Students’ Test Scores Take Another Hit

( – While US student test scores have remained lower than usual since school closures during the Covid-19 pandemic, another threat to test scores is facing students: extreme heat.

A 2020 study of 84 countries from researchers at Stanford University and Boston College reported that extremely hot days negatively affect students on test days as well as affecting learning in long term ways as well. Jisung Park, a researcher at the Department of Public Policy at the UCLA Luskin Center for Innovation, suggested the effects of heat are stronger in low income and rural areas, where schools and homes are less likely to have air conditioning. In areas where air conditioning is less common, such as northern states like Michigan, Pennsylvania, and Wisconsin, some schools have had to close due to extreme temperatures.
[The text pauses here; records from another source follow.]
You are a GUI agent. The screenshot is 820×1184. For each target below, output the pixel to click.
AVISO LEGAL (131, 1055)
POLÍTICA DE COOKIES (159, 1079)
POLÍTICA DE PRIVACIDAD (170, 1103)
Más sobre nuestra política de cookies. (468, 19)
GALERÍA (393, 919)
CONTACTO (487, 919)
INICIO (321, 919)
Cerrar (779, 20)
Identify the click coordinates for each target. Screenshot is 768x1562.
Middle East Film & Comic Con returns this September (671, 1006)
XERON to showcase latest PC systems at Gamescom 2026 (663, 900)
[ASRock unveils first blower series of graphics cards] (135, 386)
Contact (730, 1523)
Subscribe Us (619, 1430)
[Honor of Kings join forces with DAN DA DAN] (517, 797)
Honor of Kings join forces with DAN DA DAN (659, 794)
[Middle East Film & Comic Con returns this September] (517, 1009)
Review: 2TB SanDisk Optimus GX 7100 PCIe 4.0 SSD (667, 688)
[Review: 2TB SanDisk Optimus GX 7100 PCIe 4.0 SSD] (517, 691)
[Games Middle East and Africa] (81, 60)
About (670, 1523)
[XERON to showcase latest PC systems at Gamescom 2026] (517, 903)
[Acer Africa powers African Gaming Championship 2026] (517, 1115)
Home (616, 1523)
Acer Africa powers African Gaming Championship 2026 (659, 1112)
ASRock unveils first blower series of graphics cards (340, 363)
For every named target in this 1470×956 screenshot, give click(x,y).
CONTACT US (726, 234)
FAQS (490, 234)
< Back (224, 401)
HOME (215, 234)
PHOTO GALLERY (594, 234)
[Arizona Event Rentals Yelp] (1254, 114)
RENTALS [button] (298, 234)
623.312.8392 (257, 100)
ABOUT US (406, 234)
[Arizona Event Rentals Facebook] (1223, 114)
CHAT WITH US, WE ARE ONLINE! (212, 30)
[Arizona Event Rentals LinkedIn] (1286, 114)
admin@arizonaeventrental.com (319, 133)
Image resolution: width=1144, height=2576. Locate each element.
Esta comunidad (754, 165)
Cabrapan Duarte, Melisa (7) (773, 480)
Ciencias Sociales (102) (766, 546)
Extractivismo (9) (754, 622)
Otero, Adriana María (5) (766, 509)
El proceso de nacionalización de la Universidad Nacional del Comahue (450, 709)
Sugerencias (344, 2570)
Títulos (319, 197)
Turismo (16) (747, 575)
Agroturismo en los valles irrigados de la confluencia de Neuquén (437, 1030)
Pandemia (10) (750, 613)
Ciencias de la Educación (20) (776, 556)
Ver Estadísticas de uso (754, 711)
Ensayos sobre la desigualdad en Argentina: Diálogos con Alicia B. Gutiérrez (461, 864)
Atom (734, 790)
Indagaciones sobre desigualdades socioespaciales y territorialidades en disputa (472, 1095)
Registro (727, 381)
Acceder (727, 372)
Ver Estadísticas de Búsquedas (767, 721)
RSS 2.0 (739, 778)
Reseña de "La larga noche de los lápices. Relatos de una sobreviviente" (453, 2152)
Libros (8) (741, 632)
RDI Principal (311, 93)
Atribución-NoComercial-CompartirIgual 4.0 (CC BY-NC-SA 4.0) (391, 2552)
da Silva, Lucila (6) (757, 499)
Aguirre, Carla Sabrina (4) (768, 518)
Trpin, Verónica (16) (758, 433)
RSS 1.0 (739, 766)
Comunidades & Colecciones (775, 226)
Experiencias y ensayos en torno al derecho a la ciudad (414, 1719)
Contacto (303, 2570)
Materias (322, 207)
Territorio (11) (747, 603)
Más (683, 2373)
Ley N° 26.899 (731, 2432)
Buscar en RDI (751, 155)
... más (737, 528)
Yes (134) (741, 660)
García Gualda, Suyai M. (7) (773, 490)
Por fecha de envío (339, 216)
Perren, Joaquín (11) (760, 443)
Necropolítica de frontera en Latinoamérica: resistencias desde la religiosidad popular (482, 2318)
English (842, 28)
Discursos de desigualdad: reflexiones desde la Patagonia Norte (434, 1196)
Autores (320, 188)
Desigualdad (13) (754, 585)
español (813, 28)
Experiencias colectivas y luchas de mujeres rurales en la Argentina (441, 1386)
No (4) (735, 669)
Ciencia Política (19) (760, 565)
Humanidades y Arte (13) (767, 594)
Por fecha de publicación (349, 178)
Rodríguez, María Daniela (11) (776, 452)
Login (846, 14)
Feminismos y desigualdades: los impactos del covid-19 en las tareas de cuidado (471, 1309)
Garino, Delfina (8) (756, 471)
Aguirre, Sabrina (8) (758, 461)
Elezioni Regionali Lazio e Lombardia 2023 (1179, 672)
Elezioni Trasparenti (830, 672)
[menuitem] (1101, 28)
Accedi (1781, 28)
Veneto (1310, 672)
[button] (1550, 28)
A survey from the EdWeek Research Center recently asked educators if their buildings had air conditioning. In the south, 88% of educators said they did. Only about 20% of educators in the north were able to say the same. But with rising temperatures this summer, over 100 million Americans in various regions had to deal with extreme heat warnings.

The National Center for Education Statistics (NCES), which administers the Long-Term Trend Assessment standardized testing, recently published data from testing 13-year-old students across the country. According to their data, scores dropped significantly for all students, though low-performing students suffered the most. While high performing students dropped between 6 and 8 points in math, low performing students dropped 12 to 14 points.

The average score for math among 8th graders is now close to what it was in 1990, while reading scores are closer to what they were in 2004. Scores on both math and reading steadily increased from when the tests were first given in the early 1970’s until 2012, when scores began to drop. The most significant drops, however, have been post-pandemic.

Some educators have pointed out that many students have only been back in school for a year since school shutdowns, and hopefully another year back will help to repair the decline.